It “takes a long time to have these experiments redone,” so group retracts wheat paper after reader challenges
Normally we’d make hay with the following notice in Acta Biochimica et Biophysica Sinica — separating the wheat from the chaff, Love and Death, and all that — but, well, it speaks for itself (sort of).
A group of researchers in China have retracted their 2011 paper on the biochemistry of chloroplast in wheat:
After receiving the comments from the readers, we checked the results carefully and decided to repeat all the experiments. As the first author has already left the lab, other members are still trying to repeat these experiments. Because it takes a long time to have these experiments redone, we decide to retract our paper entitled “Stable chloroplast transformation of immature scutella and inflorescences in wheat (Triticum aestivum L.)” by Cuiju Cui, Fei Song, Yi Tan, Xuan Zhou, Wen Zhao, Fengyun Ma, Yunyi Liu, Javeed Hussain, Yuesheng Wang, Guangxiao Yang, and Guangyuan He, published in Acta Biochimica et Biophysica Sinica, Volume 43, Number 4, April 18, 2011, pp. 284-291 (DOI: 10.1093/abbs/gmr008), until all the results are reconfirmed.

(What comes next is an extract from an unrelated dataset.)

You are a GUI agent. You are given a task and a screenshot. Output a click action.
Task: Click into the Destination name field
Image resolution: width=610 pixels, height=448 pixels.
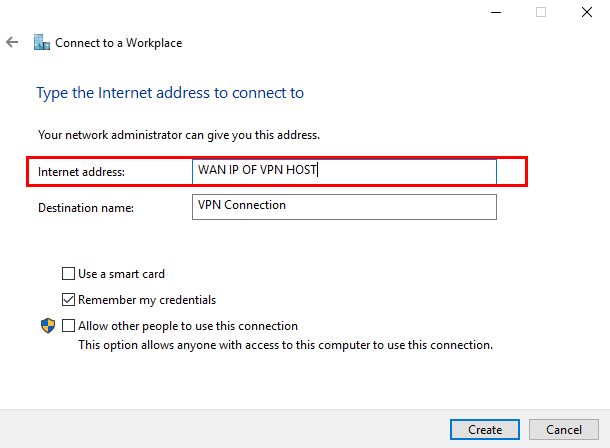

We would like to thank the readers for their critical comments and we feel sorry to the readers for the inconveniences caused.
The paper has been cited four times, according to Thomson Scientific’s Web of Knowledge.
The letter is signed by Guangyuan He, of Huazhong University of Science and Technology, or HUST. He also is director of a joint China-United Kingdom lab, whose goal is
to improve the end use quality, resistance to biotic and abiotic stress and yield of crops by biotechnology, to develop crop functional genomics, and to establish an international training centre for young scientists in the areas of plant biotechnology and plant science in Wuhan, China between Institutions in China and UK.
The study was funded by the National Natural Science Foundation of China and something called the Genetically Modified New Varieties of Major Projects of China. China has been committed to developing genetically modified crops, but last year, officials announced that it was putting a five-to-ten year hold on its efforts to commercialize genetically modified rice and wheat.